ST. PAUL – House Democrats on Thursday approved legislation Rep. Joe McDonald, R-Delano, said increases consumer energy prices, reduces power reliability and ultimately compromises safety.
The bill (H.F. 7) extends and increases Minnesota’s renewable energy standard to 55 percent by 2035 and requires electric utilities in the state to generate or acquire 100 percent carbon-free energy by 2040.
A report from the Center of the American Experiment estimates the Walz/Democrat plan to move to 100 percent carbon free electricity by 2040 will cost $313 billion, or nearly $3,900 per family per year. McDonald said the same study indicates the return on these massive consumer costs would be negligible at best, paying to potentially avert 0.00096 degrees Celsius of warming by 2100.
“This is a Blackout Bill, plain and simple,” McDonald said. “It is unsustainable, unaffordable, unreliable, unreasonable and incomprehensible. This is not what Minnesotans asked for and I’m very concerned about the fallout that would result from it becoming law. People already are paying sky-high energy prices and this would only make things worse throughout our economy, including an estimated $79,000 jobs lost and industrial electricity consumers facing annual electric bills in the hundreds of thousands of dollars.”

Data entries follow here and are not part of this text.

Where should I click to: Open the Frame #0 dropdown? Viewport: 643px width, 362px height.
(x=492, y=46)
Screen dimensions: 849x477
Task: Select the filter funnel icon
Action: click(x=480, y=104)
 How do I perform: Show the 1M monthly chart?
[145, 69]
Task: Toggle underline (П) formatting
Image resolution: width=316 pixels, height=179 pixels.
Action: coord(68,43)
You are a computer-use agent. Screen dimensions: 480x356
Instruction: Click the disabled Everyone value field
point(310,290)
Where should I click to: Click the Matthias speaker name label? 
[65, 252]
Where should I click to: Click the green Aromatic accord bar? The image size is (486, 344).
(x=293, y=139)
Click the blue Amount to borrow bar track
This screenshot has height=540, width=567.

To McDonald’s point, the Midcontinent Independent Systems Operator currently has reported a 1,200-megawatt capacity shortfall, indicating Minnesota already doesn’t have enough reliable power-plant capacity online to meet expected peak electricity demand. He added that MISO warnings of capacity shortfalls for peak periods will become more commonplace if our state continues to rely more on intermittent, weather-dependent energy sources as House Democrats propose.

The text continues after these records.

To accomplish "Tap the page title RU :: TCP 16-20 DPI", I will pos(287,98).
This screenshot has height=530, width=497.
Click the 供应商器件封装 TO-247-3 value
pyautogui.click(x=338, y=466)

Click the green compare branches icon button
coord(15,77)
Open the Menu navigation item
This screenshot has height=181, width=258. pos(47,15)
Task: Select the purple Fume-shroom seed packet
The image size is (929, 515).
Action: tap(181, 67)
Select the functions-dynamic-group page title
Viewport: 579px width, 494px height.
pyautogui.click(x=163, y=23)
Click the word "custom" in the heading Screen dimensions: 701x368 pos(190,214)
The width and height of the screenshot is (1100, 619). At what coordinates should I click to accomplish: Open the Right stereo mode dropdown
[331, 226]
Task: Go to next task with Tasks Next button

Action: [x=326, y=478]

McDonald indicated all blackouts are bad, but winter blackouts in Minnesota could pose great dangers that House Democrats are not taking seriously. He said he’d rather see Minnesota focus on diversifying the state’s grid, tapping into new nuclear technology and carbon capture and storage as lower-cost alternatives for reducing carbon emissions.
“Nuclear, coal, natural gas, hydro, wind and solar all have a place on our grid, providing energy diversity and stability and mitigating our vulnerability to outages,” McDonald said. “On the other hand, we’ve already seen states such as California take a more liberal approach to energy only to suffer rationed power – and requests to limit charging electric vehicles or using appliances during certain hours. Now, the Minnesota House majority wants to bring those same failed policies to our state – a cold-weather state – at a time we already are facing capacity issues as demand for electricity rises.

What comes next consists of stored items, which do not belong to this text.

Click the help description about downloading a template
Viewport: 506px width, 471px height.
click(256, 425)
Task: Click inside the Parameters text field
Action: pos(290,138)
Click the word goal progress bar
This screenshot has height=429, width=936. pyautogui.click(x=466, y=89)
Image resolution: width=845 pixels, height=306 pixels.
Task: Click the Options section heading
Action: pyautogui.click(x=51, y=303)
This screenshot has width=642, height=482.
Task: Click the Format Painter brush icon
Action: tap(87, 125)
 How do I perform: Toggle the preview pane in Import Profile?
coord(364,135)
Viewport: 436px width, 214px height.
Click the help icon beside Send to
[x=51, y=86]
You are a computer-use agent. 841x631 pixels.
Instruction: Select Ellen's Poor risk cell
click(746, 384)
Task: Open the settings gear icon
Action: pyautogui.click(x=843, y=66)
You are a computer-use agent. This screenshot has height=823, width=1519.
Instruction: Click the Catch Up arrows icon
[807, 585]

Republicans offered amendments intended to improve H.F. 7, including by allowing generation and transmission outfits to evaluate their own criteria on whether to modify or delay standard obligations. McDonald said this takes the decision-making away from the Public Utilities Commission and provides a more flexible, common-sense approach allowing for market-based solutions instead of government mandates.
House Democrats blocked that amendment and other Republican proposals before approving the bill and sending to the Senate for a vote.